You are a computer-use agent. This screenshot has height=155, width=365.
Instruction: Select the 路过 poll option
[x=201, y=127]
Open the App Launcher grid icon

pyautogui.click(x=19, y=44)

# # # #

§ **Directions**
Give back the full listing above, exactly as it reads.

§ **Expected answer**
You are a computer-use agent. This screenshot has height=155, width=365.
Instruction: Select the 路过 poll option
[x=201, y=127]
Open the App Launcher grid icon

pyautogui.click(x=19, y=44)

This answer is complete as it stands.